OOS 23-9
Parasites destabilize host populations by shifting stage-structured interactions: An evaluation combining models, experiments, and field data

Tuesday, August 11, 2015: 10:50 AM
342, Baltimore Convention Center
Jessica L. Hite, Department of Biology, Indiana University, Bloomington, IN
Spencer R. Hall, Department of Biology, Indiana University, Bloomington, IN
Rachel M. Penczykowski, Biosciences, University of Helsinki, Helsinki, Finland
Marta S. Shocket, Department of Biology, Indiana University, Bloomington, IN
Alex Strauss, Department of Biology, Indiana University, Bloomington, IN
Meghan A. Duffy, Ecology and Evolutionary Biology, University of Michigan, Ann Arbor, MI
Paul Orlando, Department of Biology, Indiana University, Bloomington, IN
Background/Question/Methods

Should parasites stabilize or destabilize consumer-resource dynamics? Recent theoretical findings suggest that disease-induced mortality should be a stabilizing force. This possibility is intriguing because disease is ubiquitous in consumer populations — perhaps parasites confer greatly underappreciated stability to their hosts in natural ecosystems. In some consumer/host-resource-disease models, disease induced mortality of the host-consumer prevents severe over-exploitation of the host’s resource. As a result, the resource’s own negative density dependence enhances stability of the system. We looked for the signature of these predictions using a case study of consumer-host Daphnia and a fungal parasite. Hypothesis 1: Disease imposed mortality stabilizes: We expected that (1) per capita death rate should increase with epidemic size, thus, (2) host populations should fluctuate less during larger epidemics. Death rate increased with epidemic size; however, larger epidemics correlated with larger — not smaller — fluctuations of the consumer-host. Seeking resolution to this model-nature discrepancy, we looked for key biology missing from existing models that might explain why disease should destabilize — or appear to destabilize — a consumer/host-resource system. We investigated two additional hypotheses. Hypothesis 2 Ecosystem productivity destabilizes: nutrients could merely create a positive correlation between epidemic size and instability through paradox of enrichment type mechanisms. Hypothesis 3 Host stage-structure: disease-mediated changes in competitive interactions between juvenile and adult hosts shift host populations from relatively stable, asynchronous cycles to less stable (i.e., higher variation), synchronized cycles.

Results/Conclusions

Across 16 lakes, host populations became less stable as epidemic size increased and host stage dynamics became synchronized. Epidemic size and changes in stability, however, were both correlated with ecosystem productivity (indexed by total phosphorous). Two population-level experiments then confirmed that disease, not nutrients, destabilized host populations and synchronized dynamics between juvenile and adult stages (characterized by variability indices and time series analyses). What underlying mechanisms link stage-structure and disease? Stage-structure theory and previous results in this system suggest asymmetric effects of resources and disease on host stages.

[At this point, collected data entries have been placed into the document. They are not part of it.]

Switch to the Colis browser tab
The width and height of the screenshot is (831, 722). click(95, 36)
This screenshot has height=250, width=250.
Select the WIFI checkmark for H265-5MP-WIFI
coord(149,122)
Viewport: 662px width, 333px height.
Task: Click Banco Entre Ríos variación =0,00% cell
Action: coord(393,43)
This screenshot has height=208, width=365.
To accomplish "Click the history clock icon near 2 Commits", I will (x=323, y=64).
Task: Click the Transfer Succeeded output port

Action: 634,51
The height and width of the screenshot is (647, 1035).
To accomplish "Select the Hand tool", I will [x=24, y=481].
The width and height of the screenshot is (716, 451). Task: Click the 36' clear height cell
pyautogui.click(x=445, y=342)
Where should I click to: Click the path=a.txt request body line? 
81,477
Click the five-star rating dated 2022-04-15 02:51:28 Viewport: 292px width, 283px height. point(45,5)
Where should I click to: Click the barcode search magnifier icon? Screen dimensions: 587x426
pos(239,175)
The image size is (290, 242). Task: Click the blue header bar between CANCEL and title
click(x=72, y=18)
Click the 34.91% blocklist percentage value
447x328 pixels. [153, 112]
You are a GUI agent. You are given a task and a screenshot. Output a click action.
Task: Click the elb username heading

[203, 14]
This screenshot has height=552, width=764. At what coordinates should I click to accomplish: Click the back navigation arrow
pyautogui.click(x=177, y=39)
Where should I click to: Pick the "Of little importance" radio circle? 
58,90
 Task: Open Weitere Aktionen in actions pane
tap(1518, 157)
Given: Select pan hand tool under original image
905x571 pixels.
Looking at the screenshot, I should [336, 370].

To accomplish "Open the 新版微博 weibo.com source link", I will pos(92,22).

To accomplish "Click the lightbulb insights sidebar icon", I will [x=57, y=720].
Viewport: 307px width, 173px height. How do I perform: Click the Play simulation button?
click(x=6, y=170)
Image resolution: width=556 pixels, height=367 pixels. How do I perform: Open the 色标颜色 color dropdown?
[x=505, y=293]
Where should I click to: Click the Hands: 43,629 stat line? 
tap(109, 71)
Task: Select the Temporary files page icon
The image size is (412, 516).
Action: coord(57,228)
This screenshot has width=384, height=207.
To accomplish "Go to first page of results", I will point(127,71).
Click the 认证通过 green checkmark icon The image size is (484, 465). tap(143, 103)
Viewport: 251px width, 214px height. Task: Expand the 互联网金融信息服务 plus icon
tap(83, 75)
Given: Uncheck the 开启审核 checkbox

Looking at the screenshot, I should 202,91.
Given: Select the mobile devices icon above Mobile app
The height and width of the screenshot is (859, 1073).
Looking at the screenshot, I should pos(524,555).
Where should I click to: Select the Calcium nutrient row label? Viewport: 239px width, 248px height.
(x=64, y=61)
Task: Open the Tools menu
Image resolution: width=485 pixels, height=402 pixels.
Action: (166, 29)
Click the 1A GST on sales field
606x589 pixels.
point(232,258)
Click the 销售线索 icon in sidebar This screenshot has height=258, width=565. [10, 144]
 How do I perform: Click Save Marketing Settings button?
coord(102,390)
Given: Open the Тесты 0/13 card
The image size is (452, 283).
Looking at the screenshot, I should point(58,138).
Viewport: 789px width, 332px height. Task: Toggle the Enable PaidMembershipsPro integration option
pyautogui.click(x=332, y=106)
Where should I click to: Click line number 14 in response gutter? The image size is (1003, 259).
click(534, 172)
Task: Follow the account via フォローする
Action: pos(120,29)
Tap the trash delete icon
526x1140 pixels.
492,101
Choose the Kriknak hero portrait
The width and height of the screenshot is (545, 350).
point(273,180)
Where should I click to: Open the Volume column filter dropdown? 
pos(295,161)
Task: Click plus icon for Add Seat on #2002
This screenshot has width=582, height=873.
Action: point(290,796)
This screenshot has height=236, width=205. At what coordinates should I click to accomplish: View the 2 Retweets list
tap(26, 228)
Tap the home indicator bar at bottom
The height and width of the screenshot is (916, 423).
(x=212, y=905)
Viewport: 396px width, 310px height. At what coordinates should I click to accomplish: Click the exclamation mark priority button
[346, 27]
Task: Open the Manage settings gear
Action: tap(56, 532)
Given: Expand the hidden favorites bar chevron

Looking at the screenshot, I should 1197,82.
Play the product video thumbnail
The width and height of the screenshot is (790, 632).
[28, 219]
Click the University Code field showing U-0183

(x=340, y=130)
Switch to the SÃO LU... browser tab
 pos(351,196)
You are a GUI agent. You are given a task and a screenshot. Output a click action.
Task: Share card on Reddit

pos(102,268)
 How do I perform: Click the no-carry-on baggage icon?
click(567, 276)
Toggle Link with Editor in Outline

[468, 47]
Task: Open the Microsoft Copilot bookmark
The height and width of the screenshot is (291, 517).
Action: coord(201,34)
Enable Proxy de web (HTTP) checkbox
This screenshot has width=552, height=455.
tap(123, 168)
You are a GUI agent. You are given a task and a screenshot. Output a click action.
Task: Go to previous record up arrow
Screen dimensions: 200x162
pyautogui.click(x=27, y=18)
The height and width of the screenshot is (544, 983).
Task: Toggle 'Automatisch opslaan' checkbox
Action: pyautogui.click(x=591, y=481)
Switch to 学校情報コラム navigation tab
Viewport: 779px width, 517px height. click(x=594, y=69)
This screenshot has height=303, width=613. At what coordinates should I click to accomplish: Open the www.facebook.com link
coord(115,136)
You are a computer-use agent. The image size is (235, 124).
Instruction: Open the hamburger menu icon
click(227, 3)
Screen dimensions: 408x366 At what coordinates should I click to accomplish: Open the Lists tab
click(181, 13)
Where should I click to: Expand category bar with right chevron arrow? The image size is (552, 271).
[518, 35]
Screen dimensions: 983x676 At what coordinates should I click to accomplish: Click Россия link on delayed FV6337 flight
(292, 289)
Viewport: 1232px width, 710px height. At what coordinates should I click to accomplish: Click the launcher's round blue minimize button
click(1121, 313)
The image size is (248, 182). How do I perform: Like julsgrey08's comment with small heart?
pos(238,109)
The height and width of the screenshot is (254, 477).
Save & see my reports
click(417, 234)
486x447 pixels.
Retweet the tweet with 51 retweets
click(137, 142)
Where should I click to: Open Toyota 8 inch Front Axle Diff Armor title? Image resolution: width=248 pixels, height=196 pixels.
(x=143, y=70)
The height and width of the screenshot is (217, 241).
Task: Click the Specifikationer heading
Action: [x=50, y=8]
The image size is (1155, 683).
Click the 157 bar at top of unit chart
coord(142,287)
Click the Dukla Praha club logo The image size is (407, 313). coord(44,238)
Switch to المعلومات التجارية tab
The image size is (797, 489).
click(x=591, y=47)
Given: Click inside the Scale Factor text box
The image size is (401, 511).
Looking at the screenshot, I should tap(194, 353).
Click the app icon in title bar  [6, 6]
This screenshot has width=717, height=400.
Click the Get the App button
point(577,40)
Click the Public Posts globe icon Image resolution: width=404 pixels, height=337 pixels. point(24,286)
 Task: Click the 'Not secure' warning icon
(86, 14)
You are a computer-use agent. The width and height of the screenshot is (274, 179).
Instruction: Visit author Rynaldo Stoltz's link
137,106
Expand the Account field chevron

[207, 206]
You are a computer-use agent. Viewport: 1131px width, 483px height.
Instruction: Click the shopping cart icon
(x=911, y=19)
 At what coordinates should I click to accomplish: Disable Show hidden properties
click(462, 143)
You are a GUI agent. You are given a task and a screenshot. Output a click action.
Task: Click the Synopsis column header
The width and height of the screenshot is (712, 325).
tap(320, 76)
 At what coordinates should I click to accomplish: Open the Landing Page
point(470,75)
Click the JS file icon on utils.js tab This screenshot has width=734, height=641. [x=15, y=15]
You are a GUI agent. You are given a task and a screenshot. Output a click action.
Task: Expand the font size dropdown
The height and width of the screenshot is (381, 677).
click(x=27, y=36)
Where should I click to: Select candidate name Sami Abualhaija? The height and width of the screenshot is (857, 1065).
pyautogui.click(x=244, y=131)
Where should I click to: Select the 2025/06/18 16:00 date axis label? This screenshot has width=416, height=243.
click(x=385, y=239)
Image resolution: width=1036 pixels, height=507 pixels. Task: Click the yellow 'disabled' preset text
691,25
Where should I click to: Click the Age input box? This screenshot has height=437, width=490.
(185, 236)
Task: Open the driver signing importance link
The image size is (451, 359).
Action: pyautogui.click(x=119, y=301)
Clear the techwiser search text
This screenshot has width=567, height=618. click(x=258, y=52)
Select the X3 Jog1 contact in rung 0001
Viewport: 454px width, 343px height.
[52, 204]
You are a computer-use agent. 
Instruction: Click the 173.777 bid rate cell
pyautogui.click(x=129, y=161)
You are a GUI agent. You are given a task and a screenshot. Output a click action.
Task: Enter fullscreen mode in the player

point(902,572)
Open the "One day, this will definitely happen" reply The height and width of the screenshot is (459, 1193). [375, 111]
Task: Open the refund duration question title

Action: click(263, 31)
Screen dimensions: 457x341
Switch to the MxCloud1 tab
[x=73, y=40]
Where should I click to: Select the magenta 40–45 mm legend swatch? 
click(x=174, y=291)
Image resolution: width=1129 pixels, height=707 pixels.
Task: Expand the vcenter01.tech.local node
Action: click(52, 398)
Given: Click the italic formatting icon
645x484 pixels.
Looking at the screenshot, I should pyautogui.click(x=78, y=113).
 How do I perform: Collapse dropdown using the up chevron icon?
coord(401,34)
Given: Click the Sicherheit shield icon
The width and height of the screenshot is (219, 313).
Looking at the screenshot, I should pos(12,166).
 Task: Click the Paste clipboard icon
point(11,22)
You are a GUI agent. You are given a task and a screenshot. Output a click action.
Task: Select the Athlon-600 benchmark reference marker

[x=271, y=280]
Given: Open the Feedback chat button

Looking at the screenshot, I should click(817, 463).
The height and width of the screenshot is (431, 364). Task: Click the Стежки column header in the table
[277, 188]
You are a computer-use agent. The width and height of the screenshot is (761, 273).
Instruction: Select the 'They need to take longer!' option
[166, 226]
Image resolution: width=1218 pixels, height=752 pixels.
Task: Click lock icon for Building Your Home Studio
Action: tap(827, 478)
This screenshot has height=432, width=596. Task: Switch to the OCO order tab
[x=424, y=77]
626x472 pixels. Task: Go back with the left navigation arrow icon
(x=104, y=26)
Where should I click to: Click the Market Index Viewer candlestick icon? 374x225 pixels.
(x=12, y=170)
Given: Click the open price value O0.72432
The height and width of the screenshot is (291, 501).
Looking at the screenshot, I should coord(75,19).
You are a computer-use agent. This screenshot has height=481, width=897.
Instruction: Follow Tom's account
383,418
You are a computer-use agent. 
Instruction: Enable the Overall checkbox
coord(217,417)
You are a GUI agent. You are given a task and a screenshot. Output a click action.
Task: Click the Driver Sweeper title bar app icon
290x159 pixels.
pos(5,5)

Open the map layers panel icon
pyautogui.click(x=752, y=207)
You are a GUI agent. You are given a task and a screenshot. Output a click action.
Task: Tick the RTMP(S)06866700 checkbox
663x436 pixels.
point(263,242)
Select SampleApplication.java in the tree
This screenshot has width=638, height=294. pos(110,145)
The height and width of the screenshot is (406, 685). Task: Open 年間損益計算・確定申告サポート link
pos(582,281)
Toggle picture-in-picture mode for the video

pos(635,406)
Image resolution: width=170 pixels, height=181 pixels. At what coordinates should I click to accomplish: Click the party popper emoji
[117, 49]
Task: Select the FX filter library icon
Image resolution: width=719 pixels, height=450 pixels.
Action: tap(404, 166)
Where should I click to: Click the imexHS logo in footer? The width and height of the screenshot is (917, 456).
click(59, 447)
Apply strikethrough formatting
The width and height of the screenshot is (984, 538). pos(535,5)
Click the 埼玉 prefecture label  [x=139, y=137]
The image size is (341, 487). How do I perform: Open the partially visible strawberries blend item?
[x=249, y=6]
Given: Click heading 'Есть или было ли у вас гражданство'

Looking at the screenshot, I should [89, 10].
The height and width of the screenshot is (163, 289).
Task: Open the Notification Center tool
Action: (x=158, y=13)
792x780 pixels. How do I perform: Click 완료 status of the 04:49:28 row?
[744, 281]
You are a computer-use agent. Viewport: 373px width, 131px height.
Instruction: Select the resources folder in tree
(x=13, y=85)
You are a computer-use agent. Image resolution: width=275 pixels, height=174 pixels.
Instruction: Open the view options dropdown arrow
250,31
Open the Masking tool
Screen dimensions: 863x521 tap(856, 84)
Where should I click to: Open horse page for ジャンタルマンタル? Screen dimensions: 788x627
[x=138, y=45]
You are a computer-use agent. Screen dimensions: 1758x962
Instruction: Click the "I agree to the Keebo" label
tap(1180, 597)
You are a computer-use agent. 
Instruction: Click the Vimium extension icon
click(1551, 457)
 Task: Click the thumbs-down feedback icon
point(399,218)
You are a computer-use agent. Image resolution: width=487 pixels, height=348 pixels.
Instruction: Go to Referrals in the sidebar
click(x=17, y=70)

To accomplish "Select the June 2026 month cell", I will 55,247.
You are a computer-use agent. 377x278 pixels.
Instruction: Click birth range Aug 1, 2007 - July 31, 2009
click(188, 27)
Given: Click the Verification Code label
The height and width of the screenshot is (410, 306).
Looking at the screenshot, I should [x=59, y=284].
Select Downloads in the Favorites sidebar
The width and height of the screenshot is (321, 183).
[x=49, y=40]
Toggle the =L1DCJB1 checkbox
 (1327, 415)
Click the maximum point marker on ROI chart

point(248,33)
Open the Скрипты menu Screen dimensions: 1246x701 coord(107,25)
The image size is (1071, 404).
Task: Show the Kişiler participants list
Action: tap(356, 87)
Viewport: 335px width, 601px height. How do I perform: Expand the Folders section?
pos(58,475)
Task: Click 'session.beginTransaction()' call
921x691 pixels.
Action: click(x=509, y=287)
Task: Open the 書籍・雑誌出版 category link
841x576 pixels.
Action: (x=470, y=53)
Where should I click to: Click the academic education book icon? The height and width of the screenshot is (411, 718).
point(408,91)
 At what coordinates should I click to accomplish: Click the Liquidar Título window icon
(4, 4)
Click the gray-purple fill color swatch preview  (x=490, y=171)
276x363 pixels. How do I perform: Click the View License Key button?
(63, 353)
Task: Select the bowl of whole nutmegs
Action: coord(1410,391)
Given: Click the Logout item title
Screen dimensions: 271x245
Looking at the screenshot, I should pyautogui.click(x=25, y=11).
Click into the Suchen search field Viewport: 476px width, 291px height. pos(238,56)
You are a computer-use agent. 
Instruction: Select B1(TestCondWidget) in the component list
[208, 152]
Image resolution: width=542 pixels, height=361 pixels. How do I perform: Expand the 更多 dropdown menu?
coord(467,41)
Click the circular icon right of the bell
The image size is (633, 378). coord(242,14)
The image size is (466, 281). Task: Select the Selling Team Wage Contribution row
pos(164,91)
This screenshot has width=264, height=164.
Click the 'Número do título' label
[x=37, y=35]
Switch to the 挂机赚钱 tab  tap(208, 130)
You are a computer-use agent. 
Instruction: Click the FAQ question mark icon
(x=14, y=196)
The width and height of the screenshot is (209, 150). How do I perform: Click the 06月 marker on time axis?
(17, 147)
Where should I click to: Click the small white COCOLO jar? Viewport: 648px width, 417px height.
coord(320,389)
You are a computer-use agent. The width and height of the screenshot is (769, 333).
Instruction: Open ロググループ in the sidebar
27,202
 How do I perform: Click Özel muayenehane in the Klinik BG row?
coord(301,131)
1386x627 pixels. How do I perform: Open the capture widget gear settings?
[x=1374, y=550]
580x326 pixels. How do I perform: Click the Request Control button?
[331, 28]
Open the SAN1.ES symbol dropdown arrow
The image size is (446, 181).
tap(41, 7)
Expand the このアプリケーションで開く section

These asymmetric effects arise, in part, because host foraging rates - and thus exposure - increase with body size and vary depending on resource quantity and quality. Thus, disease that predominantly affects adults — as in numerous disease systems — can place juveniles and adults on more equal competitive footing and alter host population stability. Our study highlights that connecting stage-structured interactions with epidemiologically relevant processes (e.g., consumption-based exposure) may greatly enhance our understanding of when and how parasites alter host population stability.